# Step 8: Inference Pipeline & Threshold Configuration

This step prepares the trained fraud detection model for real-world predictions.

It includes:
- Loading trained model
- Aligning feature encoding
- Applying tuned decision threshold
- Building reusable prediction functions


In [1]:
#Load library
import pandas as pd
import numpy as np
import joblib


In [3]:
# Load Model

model = joblib.load(
    "../models/balanced_random_forest.pkl"
)

print("Balanced RF model loaded.")


Balanced RF model loaded.


In [4]:
THRESHOLD = 0.40

threshold_config = {
    "model_name": "Balanced Random Forest",
    "threshold": THRESHOLD
}

joblib.dump(
    threshold_config,
    "../models/threshold_config.pkl"
)

print("Threshold config saved.")


Threshold config saved.


In [8]:
# Load in inference
model_features = joblib.load(
    "../models/model_features.pkl"
)


In [10]:
# Inference Encoding Function
def preprocess_input(input_df):
    
    # One‑hot encode
    input_encoded = pd.get_dummies(
        input_df,
        drop_first=True
    )
    
    # Align columns with training features
    input_aligned = input_encoded.reindex(
        columns=model_features,
        fill_value=0
    )
    
    return input_aligned


In [9]:
#Prediction Function

def predict_fraud(input_df):
    
    # Preprocess
    processed_data = preprocess_input(input_df)
    
    # Fraud probability
    fraud_prob = model.predict_proba(
        processed_data
    )[:,1]
    
    # Apply threshold
    predictions = (
        fraud_prob >= THRESHOLD
    ).astype(int)
    
    result = pd.DataFrame({
        "Fraud_Probability": fraud_prob,
        "Fraud_Prediction": predictions
    })
    
    return result


In [12]:
#Test Inference Pipeline

sample = pd.read_csv(
    "../data/processed/feature_engineered_raw.csv"
).drop("FraudFound_P", axis=1).iloc[[0]]

predict_fraud(sample)


Unnamed: 0,Fraud_Probability,Fraud_Prediction
0,0.623333,1


## Inference Pipeline Design

An inference pipeline was developed to ensure consistency between training and prediction environments.

Key components include:

- Feature encoding alignment
- Model feature mapping
- Probability-based predictions
- Tuned threshold application

This ensures real-time predictions remain fully compatible with the trained fraud detection model.

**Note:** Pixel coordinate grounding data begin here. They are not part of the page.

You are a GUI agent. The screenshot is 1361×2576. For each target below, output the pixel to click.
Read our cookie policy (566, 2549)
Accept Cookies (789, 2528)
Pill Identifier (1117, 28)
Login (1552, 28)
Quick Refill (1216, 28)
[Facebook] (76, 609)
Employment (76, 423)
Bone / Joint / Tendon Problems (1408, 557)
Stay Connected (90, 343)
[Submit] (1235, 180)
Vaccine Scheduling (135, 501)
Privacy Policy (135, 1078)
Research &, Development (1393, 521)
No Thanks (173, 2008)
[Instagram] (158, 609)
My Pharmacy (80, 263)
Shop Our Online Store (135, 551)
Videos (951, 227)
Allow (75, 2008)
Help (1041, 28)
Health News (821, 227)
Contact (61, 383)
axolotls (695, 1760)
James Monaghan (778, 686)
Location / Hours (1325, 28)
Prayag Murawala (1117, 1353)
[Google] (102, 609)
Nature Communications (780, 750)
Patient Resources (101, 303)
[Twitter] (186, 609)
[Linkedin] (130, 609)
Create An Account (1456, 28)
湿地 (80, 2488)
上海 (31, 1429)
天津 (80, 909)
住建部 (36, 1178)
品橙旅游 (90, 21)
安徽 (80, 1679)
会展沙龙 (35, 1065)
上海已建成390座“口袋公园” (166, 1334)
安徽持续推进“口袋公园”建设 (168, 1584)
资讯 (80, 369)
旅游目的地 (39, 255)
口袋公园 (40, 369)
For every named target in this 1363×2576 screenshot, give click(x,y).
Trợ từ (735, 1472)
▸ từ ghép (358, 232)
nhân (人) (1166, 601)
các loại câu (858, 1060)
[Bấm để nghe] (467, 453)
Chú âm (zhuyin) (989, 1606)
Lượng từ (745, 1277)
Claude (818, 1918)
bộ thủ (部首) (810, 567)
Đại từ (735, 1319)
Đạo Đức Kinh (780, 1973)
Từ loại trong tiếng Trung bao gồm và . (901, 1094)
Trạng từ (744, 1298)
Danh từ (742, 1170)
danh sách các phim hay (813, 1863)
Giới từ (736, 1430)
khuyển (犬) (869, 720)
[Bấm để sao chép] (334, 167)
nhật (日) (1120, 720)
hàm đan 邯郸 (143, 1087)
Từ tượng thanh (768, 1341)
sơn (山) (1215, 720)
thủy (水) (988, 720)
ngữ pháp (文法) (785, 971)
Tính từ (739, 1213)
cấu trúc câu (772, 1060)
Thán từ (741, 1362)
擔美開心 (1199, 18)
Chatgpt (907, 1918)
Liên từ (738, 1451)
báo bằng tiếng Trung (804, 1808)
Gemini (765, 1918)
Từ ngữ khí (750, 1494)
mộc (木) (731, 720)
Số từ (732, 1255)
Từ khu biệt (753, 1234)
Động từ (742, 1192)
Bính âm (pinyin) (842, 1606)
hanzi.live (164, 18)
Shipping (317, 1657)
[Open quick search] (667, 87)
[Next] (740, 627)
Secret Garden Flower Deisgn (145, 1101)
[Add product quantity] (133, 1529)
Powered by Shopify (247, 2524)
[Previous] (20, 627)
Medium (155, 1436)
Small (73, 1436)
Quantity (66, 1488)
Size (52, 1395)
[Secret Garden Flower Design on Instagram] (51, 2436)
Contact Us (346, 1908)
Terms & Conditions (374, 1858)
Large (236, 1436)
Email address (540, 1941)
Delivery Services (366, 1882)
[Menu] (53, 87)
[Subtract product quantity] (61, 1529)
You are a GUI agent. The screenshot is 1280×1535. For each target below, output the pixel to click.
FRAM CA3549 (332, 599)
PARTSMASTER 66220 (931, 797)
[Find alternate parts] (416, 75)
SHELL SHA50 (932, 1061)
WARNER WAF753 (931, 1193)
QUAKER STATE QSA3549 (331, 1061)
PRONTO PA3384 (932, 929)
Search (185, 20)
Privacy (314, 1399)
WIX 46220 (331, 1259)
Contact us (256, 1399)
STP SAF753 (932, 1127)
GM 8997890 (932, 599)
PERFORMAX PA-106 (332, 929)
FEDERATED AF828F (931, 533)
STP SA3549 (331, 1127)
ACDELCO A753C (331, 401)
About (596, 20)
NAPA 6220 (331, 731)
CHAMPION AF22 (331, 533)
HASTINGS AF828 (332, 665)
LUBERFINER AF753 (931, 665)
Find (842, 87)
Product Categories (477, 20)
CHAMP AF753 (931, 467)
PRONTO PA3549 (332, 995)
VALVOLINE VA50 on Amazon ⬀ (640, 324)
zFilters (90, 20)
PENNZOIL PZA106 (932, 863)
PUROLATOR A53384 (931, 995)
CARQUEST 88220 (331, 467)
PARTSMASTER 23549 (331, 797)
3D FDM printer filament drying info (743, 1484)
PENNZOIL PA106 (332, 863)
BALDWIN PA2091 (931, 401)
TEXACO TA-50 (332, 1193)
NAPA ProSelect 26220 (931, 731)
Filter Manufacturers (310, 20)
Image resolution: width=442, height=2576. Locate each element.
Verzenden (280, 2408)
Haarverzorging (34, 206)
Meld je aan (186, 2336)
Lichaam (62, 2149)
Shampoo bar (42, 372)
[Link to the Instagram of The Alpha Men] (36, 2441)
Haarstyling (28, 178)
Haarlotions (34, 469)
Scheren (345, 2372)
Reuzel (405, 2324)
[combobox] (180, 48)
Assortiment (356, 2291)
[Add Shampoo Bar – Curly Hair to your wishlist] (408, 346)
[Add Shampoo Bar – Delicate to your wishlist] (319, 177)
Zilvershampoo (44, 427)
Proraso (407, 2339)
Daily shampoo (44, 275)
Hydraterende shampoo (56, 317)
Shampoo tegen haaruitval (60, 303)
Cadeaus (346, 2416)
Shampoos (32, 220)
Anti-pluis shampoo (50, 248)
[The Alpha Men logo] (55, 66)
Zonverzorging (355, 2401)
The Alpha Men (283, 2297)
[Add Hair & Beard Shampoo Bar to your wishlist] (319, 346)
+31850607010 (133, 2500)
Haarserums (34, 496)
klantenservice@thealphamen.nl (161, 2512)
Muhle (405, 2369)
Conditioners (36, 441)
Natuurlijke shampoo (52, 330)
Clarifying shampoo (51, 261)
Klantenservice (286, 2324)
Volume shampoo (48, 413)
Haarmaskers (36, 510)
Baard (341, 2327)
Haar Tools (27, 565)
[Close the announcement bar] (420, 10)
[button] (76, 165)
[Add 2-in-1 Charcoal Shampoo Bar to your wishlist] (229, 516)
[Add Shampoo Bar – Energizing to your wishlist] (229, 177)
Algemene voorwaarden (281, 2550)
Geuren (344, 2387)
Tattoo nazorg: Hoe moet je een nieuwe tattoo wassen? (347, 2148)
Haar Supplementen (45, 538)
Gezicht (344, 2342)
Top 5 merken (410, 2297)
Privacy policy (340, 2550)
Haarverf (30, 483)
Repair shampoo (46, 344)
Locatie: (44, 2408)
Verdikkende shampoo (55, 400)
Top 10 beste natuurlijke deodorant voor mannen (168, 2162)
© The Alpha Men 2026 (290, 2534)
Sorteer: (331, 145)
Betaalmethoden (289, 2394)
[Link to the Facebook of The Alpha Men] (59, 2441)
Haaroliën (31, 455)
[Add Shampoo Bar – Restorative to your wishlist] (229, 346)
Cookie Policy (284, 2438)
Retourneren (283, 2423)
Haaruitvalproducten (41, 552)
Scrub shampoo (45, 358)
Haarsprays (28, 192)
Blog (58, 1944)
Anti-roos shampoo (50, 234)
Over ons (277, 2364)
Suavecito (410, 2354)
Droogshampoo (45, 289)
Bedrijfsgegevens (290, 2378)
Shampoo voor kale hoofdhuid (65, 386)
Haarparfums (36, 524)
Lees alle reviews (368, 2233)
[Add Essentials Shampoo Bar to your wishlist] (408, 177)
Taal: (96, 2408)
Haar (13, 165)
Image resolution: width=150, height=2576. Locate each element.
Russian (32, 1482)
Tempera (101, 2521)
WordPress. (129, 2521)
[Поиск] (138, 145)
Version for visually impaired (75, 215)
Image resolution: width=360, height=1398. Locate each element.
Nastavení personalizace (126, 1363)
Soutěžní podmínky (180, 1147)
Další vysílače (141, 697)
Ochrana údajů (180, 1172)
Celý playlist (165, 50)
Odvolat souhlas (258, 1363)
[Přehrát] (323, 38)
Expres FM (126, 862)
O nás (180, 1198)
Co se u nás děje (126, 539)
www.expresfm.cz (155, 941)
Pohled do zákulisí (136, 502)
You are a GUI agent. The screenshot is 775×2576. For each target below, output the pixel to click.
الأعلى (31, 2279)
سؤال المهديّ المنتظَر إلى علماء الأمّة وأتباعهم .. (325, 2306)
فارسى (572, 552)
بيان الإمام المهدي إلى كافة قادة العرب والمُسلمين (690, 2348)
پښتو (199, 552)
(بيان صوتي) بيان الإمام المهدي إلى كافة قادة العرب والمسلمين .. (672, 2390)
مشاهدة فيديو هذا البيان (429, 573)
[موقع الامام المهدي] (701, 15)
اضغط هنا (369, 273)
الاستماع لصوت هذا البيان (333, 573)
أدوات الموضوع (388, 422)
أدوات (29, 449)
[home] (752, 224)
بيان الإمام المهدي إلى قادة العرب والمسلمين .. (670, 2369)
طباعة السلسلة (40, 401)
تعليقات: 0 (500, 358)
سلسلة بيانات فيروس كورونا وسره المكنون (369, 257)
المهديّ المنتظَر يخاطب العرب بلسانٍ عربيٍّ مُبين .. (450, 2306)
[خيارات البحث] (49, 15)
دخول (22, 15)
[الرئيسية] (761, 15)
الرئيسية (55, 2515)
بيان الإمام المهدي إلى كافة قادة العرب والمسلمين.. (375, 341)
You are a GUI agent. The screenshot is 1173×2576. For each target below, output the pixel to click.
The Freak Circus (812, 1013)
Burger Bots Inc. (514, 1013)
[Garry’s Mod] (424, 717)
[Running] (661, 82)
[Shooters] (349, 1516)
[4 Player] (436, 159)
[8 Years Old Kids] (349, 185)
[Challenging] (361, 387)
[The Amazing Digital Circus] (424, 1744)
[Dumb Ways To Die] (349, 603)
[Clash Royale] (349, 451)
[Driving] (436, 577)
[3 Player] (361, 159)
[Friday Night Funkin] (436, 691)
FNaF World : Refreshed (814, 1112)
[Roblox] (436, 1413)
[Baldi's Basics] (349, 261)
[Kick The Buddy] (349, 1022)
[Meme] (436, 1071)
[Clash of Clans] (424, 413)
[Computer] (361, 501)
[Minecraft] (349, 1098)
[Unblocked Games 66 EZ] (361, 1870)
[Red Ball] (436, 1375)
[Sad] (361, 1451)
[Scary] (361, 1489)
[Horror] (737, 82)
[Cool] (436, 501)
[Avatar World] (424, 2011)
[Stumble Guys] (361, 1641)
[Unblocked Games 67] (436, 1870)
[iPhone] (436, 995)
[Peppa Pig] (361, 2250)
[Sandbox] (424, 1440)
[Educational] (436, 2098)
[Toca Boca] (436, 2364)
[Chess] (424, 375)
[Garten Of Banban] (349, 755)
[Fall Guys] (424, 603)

## Threshold Deployment Configuration

The classification threshold was externalized as a configuration parameter to enable flexible operational tuning.

A threshold of 0.40 was selected based on recall–precision optimization, maximizing fraud detection while maintaining manageable investigation volume.

Separating threshold logic from the model allows future recalibration without retraining.